• Exercise instructions
Quote the Starstruck review below word for word, starting at "What happens after" and ending at "about what’s next?".
━━━━━ Given passage ━━━━━
What happens after a grand romantic gesture? After the big finale, now what? Do you sit in silence like the dentist’s aquarium fish in Finding Nemo once they’ve rolled to oceanic freedom (stay with me) or do you fill that awkwardness with so many activities you’ll never have to talk about what’s next?
That’s where things pick up in the second season of Starstruck, the romantic comedy series created by and starring comedian Rose Matafeo that stole our hearts by bringing a new millennial twist to Notting Hill. It was hands down one of the best TV shows of 2021. Co-written by Matafeo, Alice Snedden, and Nic Sampson, and directed by Dead Pixels‘ Jamie Jay Johnson, Season 2 is streaming on BBC iPlayer in the UK, HBO Max in the U.S., ABC in Australia, and TVNZ in New Zealand.
When we last left Jessie (Matafeo) and Tom (Nikesh Patel), they’d been through the horrendously awkward and wonderful clusterfuck that is falling for someone new — especially complicated when one of you is a famous movie star. With the pair of them sitting at the back of the bus en route to Charing Cross, we had so many questions: Would Jessie leave London to go home to family in New Zealand? Would Tom take the big role and head to Ireland?
With the will-they-won’t-they set-up anchored, Season 2 moves Jessie and Tom into the next phase of early dating territory, not completely ignoring Tom’s celebrity status this time around but making it slightly less of a focal point. But while the overt Notting Hill comparison may have faded, Matafeo’s respect for the rom-com has not, with the second series both leaning into and skewering old tropes, while hand-delivering a truly superb Love Actually reference in episode 2.
━━━━━ Extracted data ━━━━━
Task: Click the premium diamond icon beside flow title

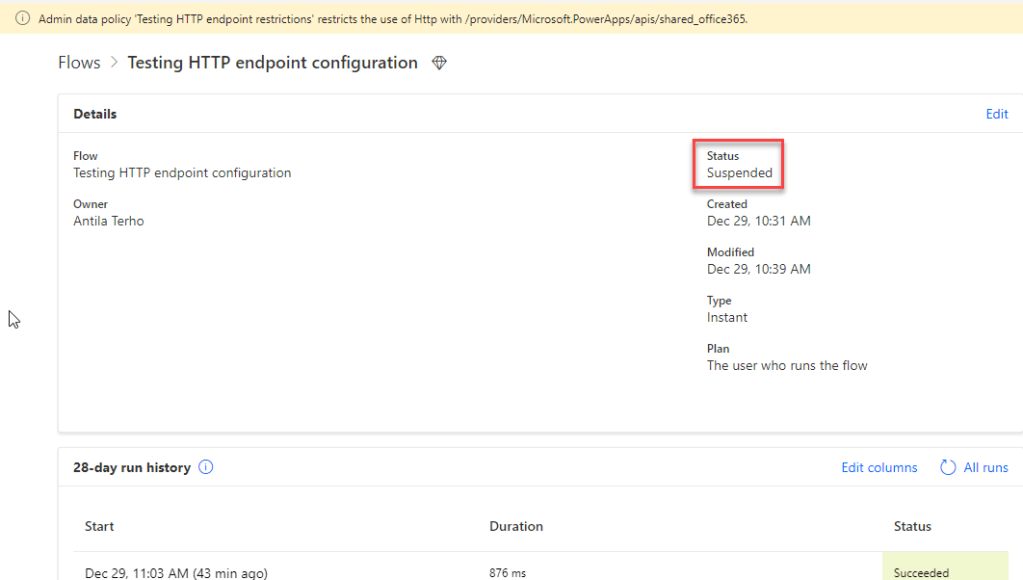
━━━━━
━━━━━ Extracted data ━━━━━
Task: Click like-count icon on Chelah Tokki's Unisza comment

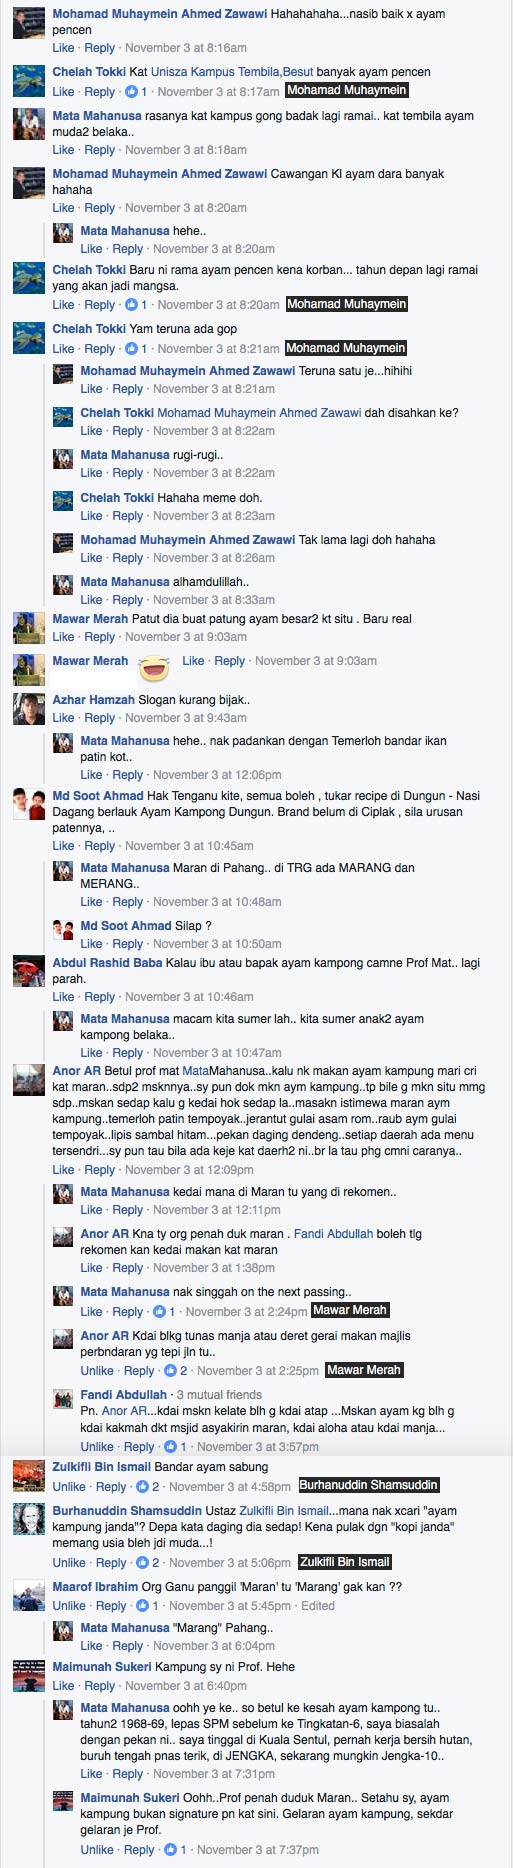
━━━━━
• Response
What happens after a grand romantic gesture? After the big finale, now what? Do you sit in silence like the dentist’s aquarium fish in Finding Nemo once they’ve rolled to oceanic freedom (stay with me) or do you fill that awkwardness with so many activities you’ll never have to talk about what’s next?